Trust in the Dentist-Patient Relationship: A Review

Abstract

Trust is the foundation of a successful patient-dentist relationship, as with all other relationships. By engendering feelings of ease and confidence in his or her abilities, a skilled dentist is capable of allaying a patient's fears, and of rendering the dental encounter a pleasant and painless one. A heightened sense of trust also facilitates a patient's interactions with the dentist, provides a greater feeling of satisfaction with provided dental services, and promotes therapeutic compliance. Although few studies have directly examined trust, factors that comprise the concept were reviewed in order to recommend ways to increase trust in patient care.

Introduction

In the dentist-patient relationship, trust comes from the assurance that personal information will be kept confidential, that procedures are in the patient's best interest, and that patient autonomy is recognized. Furthermore, trust is a mutual understanding communicated in an egalitarian and ethical manner. Patients have more confidence in dentists who have the ability to communicate care and compassion (Epstein 2003). This confidence helps reduce patient anxiety and fear of dental procedures (Awad et al. 2000).

In 1996, professional dentistry enacted the Patient Bill of Rights to demonstrate dentistry's commitment to a patient's trust and autonomy, with respect to oral health and care delivery. The lack of trust in such a relationship may erode confidence in the dentist and in the dental profession, leading to limitations in meeting patient needs and expectations (Price et al. 2002). Although few studies directly examine trust, factors that comprise the concept are studied. These factors include the ethical standards of dentists, the communication between dentists and patients, and their shared responsibilities of decision-making. This article reviews such factors in order to recommend ways to increase trust when treating patients. The sources examined include articles from the medical and dental literature.

Methods

To obtain the necessary background information, a literature review was conducted using numerous online search engines including MEDLINE, Web of Science, and Ovid.
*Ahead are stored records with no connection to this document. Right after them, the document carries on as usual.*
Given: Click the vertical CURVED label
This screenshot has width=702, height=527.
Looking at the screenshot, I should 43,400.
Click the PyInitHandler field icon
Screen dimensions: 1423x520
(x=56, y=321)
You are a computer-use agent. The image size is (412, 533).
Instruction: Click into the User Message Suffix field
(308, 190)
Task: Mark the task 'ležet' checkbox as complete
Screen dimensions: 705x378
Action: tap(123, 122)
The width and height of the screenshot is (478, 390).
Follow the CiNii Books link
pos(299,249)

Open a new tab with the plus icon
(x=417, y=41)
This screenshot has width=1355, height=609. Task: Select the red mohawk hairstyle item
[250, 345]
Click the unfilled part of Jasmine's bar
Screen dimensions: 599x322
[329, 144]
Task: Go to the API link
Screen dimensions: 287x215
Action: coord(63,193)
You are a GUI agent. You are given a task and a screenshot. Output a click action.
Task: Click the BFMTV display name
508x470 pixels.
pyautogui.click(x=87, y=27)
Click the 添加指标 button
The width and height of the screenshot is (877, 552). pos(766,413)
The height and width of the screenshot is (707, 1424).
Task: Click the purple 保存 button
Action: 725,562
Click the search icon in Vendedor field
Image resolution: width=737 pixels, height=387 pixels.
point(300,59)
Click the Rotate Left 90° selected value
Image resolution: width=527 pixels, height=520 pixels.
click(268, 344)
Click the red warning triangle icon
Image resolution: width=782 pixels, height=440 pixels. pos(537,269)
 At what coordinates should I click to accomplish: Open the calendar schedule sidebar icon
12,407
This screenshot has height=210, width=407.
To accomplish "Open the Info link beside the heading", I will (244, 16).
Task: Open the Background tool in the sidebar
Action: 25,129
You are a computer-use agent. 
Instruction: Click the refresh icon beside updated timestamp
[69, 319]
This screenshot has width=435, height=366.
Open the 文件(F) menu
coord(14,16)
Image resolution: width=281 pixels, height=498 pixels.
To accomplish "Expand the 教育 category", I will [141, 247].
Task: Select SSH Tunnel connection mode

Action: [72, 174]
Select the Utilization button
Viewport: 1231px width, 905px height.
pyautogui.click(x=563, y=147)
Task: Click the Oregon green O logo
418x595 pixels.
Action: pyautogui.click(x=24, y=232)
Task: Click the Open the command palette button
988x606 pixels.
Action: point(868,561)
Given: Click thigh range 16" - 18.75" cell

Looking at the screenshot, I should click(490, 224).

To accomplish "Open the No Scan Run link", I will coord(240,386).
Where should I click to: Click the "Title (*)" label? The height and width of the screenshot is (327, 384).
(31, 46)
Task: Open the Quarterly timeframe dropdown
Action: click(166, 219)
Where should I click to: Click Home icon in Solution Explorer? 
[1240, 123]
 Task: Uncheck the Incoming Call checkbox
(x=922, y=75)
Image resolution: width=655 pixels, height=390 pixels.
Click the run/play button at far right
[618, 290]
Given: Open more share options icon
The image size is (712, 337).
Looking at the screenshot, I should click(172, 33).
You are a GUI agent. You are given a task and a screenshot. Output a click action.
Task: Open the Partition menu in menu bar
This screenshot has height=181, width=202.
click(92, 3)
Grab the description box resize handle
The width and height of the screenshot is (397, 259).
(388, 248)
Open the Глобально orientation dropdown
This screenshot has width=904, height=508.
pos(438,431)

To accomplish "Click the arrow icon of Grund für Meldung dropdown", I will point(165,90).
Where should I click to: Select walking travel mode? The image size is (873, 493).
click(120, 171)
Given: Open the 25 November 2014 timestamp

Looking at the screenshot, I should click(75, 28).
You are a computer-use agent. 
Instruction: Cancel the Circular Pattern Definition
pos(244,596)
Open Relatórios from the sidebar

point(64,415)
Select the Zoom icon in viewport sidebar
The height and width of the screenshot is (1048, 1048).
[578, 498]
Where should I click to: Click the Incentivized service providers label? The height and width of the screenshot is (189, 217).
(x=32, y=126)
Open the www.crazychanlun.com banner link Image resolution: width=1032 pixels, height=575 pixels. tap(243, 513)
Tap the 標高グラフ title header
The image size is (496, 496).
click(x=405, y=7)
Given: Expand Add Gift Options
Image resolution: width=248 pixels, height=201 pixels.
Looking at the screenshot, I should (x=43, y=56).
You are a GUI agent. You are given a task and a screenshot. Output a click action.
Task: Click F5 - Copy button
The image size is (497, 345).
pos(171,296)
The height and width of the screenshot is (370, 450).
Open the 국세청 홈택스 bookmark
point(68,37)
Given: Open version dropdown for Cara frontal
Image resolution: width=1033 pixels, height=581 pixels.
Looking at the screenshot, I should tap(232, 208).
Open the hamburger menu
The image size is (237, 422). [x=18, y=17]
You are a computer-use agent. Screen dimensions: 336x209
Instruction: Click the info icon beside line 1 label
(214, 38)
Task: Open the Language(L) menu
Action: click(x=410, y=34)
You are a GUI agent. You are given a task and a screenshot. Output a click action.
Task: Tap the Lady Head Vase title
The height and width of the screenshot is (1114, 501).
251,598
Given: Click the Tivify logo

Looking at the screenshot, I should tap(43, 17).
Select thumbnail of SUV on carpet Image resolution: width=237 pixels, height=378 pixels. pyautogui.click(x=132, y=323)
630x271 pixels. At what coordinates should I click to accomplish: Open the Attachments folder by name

Specific search criteria were used to research articles on the search engines. These included articles written in English, articles from the case report/series, editorial, opinion, and clinical trial categories, and articles published after 1980. The keywords entered into the "PubMed" search engine of MEDLINE included "trust in dentistry," "ethics in dentistry," "dentist-patient relationship," and "dentist-patient communication." Similar keywords were used in Web of Science and Ovid to find relevant articles. Out of the 200 articles obtained from the keywords, 35 were further investigated. Of these, only 20 were used for this review. The chosen articles specifically addressed the topics I was investigating and were characterized by detailed explanations of methods used and the results obtained. The authors also supported their results with thorough discussions and postulations.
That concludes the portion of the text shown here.